Slashdot Mirror

← Back to Stories (view on slashdot.org)

Collateral Damage in the Spam War

Posted by Hemos on from the when-defensive-measures-go-wrong dept.

MarkedMan writes "The link points to a well researched article on Spam lists and those innocently appended to them. I have seen this myself with MailWasher. A posting will come through as potential spam, with the the bounce already red-flagged, but it is actually from a legitimate source. Only happens once or twice a month but still cause for worry. " I've found that Spam Assassin has made life easier, but I still have to ban domains like yahoo.com, hotmail.com, mail.com - and *.ru and *.cn. I sort through the spam periodically, but the collateral damage is still there.

11 of 350 comments (clear)

  1. Be careful when you Bcc... by Omega · · Score: 3, Informative

    A number of spam filters and spam blocking agents will mark a message as SPAM if it is only Bcc'd or CC'd. If you're going to Bcc -- at least make sure you have 1 To recipient else you may end up in the SPAM Folder.

  2. SpamBouncer Spam Assassin by Binestar · · Score: 5, Informative

    I've been using spambouncer for quite a long time and I've found that it catches more spam than Spam Assassin does.

    As with any anti-spam measure you have to keep an eye on it when you set it up that everything is working and you aren't blocking legitimate mail. Any anti-spam software you use will either let some spam through, or catch legitimate mail. Add some procmail scripts to catch any mailing list mail you are on into thier folders, block To: Friend@Public.com and the like and you have a pretty robust system.

    I've also found that blocking messages with malformed headers helps alot on spam... For example, the following Procmail recipe blocks all messages that are HTML only without a charset, which is common on spam mailings, and has never caught a legitimate mail for me:


    * ^Content-type: text/html
    * ! html; charset=
    * ! from hotmail
    | ${FORMAIL} -A"X-Spammers: text/html only message"


    Your Milage May Vary

    --
    Do you Gentoo!?
  3. Re:Sometimes "collateral damage" is intentional by King_TJ · · Score: 3, Informative

    I think the "peer pressure" idea is becoming a bit of a "dinosaur" from the days of the mom-and-pop ISP. In the past, except for AOL, you didn't really have many large ISPs that kept on large numbers of spamming users.

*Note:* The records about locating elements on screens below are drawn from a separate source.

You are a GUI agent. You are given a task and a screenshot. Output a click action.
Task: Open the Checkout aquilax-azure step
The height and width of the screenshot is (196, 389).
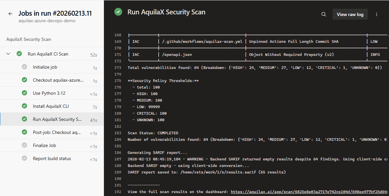58,80
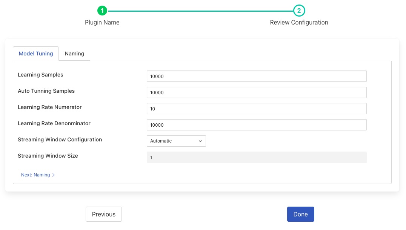The image size is (406, 230).
Task: Click the Review Configuration step label
Action: (x=299, y=23)
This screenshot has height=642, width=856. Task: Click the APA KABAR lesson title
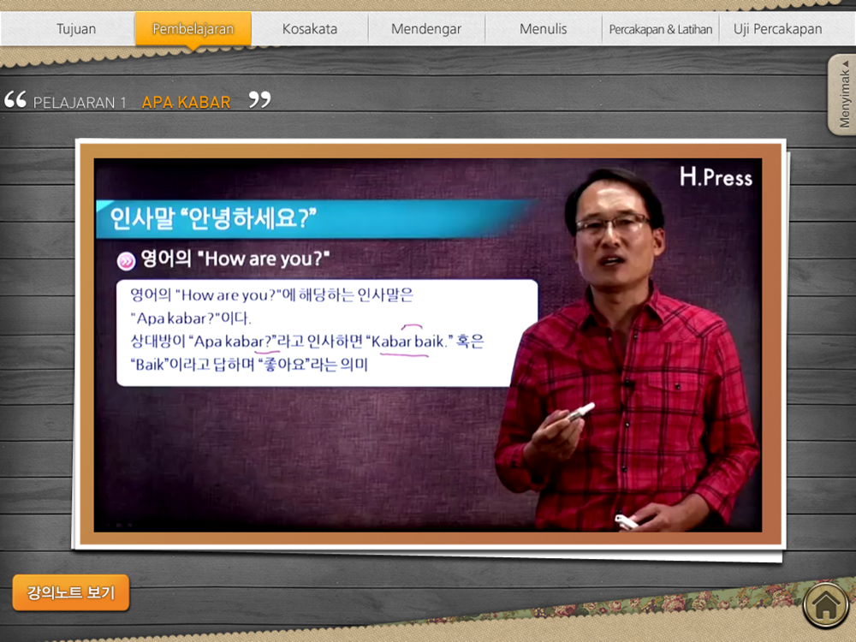pos(186,102)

    The small ISPs would be pretty responsive to complaints, or if they weren't - they'd feel the pain of getting blacklisted, and would usually give in and kick off their problem users.

    Nowdays, with most customers on one of a handfull of giant ISPs, it's no longer effective or realistic to ban the whole ISP. (EG. With the number of customers Earthlink has, can you really expect them to always keep *every* user with an open-relay off of their network? Even if they hired whole teams of people just to perform that one task, new people with open-relays would subscribe faster than they could discover them. Hence, Earthlink would almost always be on a blacklist.)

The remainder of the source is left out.